Exercise details: Rescale part of the data below. Begin at the line that has "Where should I click to: Click the Wyszukaj", stop after the final line of the data, and reproduce only those lines, requests included. Multiply every coordinate in the answers by 1.15 and round each result to a whole number, with halves rounded up.

## START Records supplied

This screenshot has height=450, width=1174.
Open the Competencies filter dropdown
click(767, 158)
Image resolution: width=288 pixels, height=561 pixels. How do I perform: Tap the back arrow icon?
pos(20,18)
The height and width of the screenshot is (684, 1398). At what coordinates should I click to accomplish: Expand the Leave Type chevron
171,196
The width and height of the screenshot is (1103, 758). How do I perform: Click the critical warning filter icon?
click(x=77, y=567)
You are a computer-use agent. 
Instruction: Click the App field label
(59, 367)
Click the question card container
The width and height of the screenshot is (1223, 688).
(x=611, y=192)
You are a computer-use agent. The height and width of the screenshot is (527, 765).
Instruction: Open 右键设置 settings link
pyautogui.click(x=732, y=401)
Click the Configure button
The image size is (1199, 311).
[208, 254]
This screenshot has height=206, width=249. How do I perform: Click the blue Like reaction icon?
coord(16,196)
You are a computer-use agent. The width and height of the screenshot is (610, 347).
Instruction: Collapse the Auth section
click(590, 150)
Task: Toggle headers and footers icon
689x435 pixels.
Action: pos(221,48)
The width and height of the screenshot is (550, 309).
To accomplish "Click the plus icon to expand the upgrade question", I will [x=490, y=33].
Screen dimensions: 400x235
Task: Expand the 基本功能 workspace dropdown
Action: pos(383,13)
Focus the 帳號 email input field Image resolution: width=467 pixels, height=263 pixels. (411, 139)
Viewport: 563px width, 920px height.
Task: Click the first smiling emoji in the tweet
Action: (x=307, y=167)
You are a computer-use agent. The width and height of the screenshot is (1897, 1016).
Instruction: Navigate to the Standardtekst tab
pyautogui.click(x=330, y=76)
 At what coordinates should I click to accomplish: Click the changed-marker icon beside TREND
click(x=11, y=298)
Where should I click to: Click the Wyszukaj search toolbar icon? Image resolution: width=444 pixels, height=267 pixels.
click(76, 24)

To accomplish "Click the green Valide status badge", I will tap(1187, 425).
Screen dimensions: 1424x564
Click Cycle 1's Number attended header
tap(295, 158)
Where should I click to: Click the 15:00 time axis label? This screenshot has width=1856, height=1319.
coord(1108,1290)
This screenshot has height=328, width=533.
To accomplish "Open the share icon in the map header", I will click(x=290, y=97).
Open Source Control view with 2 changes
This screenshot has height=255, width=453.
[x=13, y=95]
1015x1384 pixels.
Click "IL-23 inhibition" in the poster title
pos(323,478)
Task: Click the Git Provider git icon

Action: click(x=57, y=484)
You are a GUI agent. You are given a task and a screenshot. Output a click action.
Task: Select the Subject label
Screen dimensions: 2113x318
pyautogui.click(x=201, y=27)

## END Records supplied

Finished task:
Where should I click to: Click the Wyszukaj search toolbar icon? Image resolution: width=444 pixels, height=267 pixels.
click(87, 28)

To accomplish "Click the green Valide status badge", I will tap(1365, 489).
Screen dimensions: 1424x564
Click Cycle 1's Number attended header
tap(339, 182)
Where should I click to: Click the 15:00 time axis label? This screenshot has width=1856, height=1319.
coord(1274,1484)
This screenshot has height=328, width=533.
To accomplish "Open the share icon in the map header", I will click(x=334, y=112).
Open Source Control view with 2 changes
This screenshot has height=255, width=453.
[x=15, y=109]
1015x1384 pixels.
Click "IL-23 inhibition" in the poster title
pos(371,550)
Task: Click the Git Provider git icon

Action: click(x=66, y=557)
You are a GUI agent. You are given a task and a screenshot. Output a click action.
Task: Select the Subject label
Screen dimensions: 2113x318
pyautogui.click(x=231, y=31)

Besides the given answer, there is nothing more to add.